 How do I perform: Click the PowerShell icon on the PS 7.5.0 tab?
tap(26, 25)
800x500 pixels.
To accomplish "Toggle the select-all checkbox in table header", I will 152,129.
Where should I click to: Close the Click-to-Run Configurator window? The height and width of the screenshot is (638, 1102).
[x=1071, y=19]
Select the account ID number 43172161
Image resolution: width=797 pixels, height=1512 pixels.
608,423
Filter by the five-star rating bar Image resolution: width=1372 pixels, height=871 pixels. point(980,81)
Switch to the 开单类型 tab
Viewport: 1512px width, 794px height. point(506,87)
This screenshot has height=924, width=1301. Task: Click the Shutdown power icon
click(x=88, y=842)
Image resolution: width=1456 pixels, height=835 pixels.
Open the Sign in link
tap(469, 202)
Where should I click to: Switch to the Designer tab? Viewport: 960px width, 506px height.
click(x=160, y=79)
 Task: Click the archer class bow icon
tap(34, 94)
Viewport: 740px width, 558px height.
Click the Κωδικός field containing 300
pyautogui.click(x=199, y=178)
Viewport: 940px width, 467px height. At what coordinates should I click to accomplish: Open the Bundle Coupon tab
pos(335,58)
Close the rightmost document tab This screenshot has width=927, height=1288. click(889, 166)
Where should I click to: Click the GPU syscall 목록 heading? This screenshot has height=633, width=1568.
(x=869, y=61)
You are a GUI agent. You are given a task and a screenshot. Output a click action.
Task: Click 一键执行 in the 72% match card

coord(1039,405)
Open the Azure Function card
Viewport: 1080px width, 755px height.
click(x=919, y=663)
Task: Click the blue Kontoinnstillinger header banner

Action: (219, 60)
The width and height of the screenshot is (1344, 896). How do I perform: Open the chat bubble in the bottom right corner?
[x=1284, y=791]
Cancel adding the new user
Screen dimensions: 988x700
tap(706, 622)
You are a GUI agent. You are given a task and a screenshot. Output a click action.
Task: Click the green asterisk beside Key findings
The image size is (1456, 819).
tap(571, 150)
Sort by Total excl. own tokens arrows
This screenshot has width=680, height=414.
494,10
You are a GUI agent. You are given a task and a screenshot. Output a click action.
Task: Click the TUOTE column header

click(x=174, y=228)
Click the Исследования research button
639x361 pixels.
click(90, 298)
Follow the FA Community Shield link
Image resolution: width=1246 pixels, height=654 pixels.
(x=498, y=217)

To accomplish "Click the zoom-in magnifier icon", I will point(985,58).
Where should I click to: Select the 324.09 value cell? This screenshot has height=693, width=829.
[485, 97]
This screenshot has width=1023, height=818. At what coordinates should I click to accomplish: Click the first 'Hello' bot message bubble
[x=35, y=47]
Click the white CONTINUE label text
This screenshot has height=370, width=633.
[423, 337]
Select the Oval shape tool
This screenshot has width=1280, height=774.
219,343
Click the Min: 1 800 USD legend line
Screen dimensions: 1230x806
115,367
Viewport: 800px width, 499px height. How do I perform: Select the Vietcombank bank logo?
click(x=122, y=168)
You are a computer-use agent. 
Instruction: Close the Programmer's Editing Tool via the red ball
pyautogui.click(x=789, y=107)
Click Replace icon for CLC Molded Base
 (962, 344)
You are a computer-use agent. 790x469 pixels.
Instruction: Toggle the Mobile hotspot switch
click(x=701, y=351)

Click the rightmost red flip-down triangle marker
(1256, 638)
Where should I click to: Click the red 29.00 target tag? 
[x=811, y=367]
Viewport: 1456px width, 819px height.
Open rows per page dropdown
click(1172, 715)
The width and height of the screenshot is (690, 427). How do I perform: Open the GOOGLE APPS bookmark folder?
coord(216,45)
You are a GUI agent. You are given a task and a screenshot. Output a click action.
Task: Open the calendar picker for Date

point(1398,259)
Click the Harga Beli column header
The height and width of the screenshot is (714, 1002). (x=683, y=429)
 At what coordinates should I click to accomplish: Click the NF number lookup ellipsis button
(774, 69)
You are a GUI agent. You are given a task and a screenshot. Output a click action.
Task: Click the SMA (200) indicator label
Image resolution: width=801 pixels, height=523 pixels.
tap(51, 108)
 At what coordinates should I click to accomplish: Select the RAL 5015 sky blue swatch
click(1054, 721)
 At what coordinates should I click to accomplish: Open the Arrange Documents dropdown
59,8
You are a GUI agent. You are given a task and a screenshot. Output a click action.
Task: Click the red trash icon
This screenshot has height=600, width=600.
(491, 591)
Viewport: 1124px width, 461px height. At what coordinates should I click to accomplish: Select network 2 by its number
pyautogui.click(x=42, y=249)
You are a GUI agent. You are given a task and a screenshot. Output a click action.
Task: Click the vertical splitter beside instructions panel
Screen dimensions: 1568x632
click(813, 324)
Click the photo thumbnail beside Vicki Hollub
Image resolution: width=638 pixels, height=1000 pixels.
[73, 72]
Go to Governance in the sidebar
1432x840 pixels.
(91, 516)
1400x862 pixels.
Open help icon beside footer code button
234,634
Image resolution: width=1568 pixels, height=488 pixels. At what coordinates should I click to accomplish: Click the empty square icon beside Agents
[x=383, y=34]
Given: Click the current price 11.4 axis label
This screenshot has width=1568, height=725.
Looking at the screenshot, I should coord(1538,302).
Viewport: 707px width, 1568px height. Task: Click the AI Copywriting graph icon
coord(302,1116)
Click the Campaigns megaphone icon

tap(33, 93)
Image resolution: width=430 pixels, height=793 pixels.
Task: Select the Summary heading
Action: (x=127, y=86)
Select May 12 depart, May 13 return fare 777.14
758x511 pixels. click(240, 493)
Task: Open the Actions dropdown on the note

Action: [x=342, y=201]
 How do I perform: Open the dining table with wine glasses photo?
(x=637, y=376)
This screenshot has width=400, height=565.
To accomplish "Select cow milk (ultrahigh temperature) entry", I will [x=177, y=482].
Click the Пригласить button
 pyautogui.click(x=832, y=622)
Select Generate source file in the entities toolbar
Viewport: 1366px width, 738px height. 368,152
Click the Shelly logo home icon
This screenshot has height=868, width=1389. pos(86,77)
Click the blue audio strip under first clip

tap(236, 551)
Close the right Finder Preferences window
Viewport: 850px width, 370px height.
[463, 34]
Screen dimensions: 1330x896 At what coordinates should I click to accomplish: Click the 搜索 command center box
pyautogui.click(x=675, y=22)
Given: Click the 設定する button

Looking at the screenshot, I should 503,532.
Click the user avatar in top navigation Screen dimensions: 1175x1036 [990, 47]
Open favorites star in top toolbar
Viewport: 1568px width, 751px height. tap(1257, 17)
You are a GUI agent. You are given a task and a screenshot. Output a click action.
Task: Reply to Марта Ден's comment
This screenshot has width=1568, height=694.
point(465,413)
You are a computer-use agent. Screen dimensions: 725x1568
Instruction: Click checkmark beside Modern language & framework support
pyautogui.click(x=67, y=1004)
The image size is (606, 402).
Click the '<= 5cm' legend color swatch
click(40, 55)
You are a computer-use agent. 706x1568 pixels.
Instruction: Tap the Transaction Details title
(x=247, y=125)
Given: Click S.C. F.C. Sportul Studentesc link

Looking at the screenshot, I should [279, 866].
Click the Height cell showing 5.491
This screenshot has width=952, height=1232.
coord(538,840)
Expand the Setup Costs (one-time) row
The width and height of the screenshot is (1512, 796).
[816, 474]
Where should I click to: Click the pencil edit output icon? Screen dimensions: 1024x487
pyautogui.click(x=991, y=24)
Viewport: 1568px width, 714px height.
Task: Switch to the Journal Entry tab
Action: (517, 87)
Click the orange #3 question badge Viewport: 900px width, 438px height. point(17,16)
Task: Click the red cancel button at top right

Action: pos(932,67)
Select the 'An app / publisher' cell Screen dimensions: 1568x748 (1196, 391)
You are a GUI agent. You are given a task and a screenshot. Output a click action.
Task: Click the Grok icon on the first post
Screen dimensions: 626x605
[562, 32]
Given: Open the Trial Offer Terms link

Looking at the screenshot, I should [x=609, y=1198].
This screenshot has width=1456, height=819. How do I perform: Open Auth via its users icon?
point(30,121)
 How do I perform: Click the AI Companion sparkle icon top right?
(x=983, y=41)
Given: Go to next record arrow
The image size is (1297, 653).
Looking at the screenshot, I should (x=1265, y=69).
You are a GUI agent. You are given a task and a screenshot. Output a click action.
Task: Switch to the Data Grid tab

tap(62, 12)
○ ○ ○
■ Task brief ■
Present everything from the row containing "Where should I click to: Close" down to the row containing "tap(34, 94)" as a Markdown table with the columns Number and Entry, leaving out any blank rows.

■ Reply to the task ■
| Number | Entry |
|---|---|
| 1 | Where should I click to: Close the Click-to-Run Configurator window? The height and width of the screenshot is (638, 1102). |
| 2 | [x=1071, y=19] |
| 3 | Select the account ID number 43172161 |
| 4 | Image resolution: width=797 pixels, height=1512 pixels. |
| 5 | 608,423 |
| 6 | Filter by the five-star rating bar Image resolution: width=1372 pixels, height=871 pixels. point(980,81) |
| 7 | Switch to the 开单类型 tab |
| 8 | Viewport: 1512px width, 794px height. point(506,87) |
| 9 | This screenshot has height=924, width=1301. Task: Click the Shutdown power icon |
| 10 | click(x=88, y=842) |
| 11 | Image resolution: width=1456 pixels, height=835 pixels. |
| 12 | Open the Sign in link |
| 13 | tap(469, 202) |
| 14 | Where should I click to: Switch to the Designer tab? Viewport: 960px width, 506px height. |
| 15 | click(x=160, y=79) |
| 16 |  Task: Click the archer class bow icon |
| 17 | tap(34, 94) |